Estimates show nearly 40,000 children in U.S. have lost a parent to COVID-19
Nearly 40,000 children have lost a parent to the coronavirus, according to a new model published Monday in the journal JAMA Pediatrics.
Why it matters: Children who lose a parent are at greater risk of traumatic grief, depression, poor educational outcomes, and unintentional death or suicide, the authors write. Over 500,000 people have died from COVID-19 in the U.S.
By the numbers: The number of children who have experienced a parent dying of the coronavirus is "staggering," said the research letter, which was led by Stony Brook University's Rachel Kidman.
- Black children made up 20% of those who have lost a parent to the disease despite comprising only 14% of children in the U.S.
- Each coronavirus death leaves 0.078 children between the ages of 0 and 17 parentally bereaved, the model estimates, representing a 17.5–20.2% increase in parental bereavement absent the coronavirus.
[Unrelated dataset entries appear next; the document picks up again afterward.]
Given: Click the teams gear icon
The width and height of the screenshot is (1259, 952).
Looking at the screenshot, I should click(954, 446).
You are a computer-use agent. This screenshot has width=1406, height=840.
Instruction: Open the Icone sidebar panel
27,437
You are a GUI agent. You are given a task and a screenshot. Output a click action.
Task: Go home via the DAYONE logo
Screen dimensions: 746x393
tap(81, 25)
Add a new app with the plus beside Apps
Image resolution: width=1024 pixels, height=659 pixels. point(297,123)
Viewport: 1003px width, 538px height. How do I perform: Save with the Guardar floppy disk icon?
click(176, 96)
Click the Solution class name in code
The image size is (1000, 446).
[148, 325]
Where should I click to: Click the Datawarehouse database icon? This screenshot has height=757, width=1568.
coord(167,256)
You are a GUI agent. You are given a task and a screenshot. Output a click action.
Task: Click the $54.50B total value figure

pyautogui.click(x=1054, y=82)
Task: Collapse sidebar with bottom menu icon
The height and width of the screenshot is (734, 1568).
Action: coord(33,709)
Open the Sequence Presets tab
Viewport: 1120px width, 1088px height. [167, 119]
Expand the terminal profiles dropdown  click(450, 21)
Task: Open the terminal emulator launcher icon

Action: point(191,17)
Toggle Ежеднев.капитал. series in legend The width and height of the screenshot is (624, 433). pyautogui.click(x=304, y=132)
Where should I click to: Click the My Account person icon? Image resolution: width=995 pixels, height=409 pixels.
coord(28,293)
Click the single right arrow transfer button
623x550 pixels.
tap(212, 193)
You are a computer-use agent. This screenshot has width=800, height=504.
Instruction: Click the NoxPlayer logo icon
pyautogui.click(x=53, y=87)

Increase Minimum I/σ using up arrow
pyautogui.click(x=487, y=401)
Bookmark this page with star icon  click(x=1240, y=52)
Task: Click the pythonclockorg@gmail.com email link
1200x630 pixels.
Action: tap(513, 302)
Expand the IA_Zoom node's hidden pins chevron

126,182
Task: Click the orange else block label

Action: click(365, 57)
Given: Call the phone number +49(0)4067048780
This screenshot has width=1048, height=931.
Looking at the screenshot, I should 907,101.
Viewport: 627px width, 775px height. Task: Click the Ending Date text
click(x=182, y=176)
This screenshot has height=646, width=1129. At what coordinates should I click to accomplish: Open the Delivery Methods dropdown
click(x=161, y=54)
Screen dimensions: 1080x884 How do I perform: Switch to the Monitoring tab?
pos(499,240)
- That means 37,300 children between the ages of 0 and 17 — three-quarters of whom were adolescents — had lost at least one parent to the coronavirus as of February this year. Factoring in excess deaths bumps the number to 43,000 children.
A natural herd immunity strategy that "results in 1.5 million deaths demonstrates the potential effect of inaction: 116,900 parentally bereaved children."
- For comparison, the authors noted, the 9/11 attacks left 3,000 children without a parent. "The burden will grow heavier as the death toll continues to mount," they wrote.
- The estimates rely on modeling, not survey or administrative data, and do not include bereavement of nonparental primary caregivers, according to the letter.
What they're saying: "Sudden parental death, such as that occurring owing to COVID-19, can be particularly traumatizing for children and leave families ill prepared to navigate its consequences," the letter states.
- "Moreover, COVID-19 losses are occurring at a time of social isolation, institutional strain, and economic hardship, potentially leaving bereaved children without the supports they need."